#### What the task asks
The first line of the data below and every line after it, through the one with "The image size is (1568, 784).", must be transcribed without change.

#### Records provided
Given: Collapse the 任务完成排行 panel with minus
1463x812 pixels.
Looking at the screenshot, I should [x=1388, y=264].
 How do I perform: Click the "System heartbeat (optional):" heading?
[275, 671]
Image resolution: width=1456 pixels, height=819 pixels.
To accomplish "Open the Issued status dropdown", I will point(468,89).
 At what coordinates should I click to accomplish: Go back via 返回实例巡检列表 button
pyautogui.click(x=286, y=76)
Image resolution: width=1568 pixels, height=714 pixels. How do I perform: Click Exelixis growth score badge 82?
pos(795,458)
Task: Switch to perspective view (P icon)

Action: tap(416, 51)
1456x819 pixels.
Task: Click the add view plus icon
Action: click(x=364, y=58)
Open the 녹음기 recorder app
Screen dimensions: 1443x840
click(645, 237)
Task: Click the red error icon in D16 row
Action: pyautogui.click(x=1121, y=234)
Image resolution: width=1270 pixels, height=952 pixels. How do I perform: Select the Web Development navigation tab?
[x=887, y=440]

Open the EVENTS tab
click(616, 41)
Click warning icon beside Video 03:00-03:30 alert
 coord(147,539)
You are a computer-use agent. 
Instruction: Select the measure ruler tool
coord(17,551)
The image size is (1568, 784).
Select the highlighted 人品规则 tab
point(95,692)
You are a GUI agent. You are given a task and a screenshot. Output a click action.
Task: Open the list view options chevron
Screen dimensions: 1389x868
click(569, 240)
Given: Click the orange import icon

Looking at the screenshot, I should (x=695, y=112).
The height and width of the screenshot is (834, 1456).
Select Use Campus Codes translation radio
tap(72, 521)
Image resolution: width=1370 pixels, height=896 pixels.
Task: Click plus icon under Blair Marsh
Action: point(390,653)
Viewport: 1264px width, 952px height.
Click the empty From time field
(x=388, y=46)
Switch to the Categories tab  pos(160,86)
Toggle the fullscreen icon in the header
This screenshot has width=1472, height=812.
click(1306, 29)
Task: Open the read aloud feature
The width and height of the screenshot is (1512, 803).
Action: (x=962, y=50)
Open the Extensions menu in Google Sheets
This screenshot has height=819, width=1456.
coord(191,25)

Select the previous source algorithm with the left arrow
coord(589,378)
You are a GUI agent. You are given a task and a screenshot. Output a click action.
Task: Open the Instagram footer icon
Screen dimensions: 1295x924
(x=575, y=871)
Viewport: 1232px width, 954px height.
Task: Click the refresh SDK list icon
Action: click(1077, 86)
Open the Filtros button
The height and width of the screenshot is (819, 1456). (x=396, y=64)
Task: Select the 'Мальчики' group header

#### Exercise response
Given: Collapse the 任务完成排行 panel with minus
1463x812 pixels.
Looking at the screenshot, I should [x=1388, y=264].
 How do I perform: Click the "System heartbeat (optional):" heading?
[275, 671]
Image resolution: width=1456 pixels, height=819 pixels.
To accomplish "Open the Issued status dropdown", I will point(468,89).
 At what coordinates should I click to accomplish: Go back via 返回实例巡检列表 button
pyautogui.click(x=286, y=76)
Image resolution: width=1568 pixels, height=714 pixels. How do I perform: Click Exelixis growth score badge 82?
pos(795,458)
Task: Switch to perspective view (P icon)

Action: tap(416, 51)
1456x819 pixels.
Task: Click the add view plus icon
Action: click(x=364, y=58)
Open the 녹음기 recorder app
Screen dimensions: 1443x840
click(645, 237)
Task: Click the red error icon in D16 row
Action: pyautogui.click(x=1121, y=234)
Image resolution: width=1270 pixels, height=952 pixels. How do I perform: Select the Web Development navigation tab?
[x=887, y=440]

Open the EVENTS tab
click(616, 41)
Click warning icon beside Video 03:00-03:30 alert
 coord(147,539)
You are a computer-use agent. 
Instruction: Select the measure ruler tool
coord(17,551)
The image size is (1568, 784).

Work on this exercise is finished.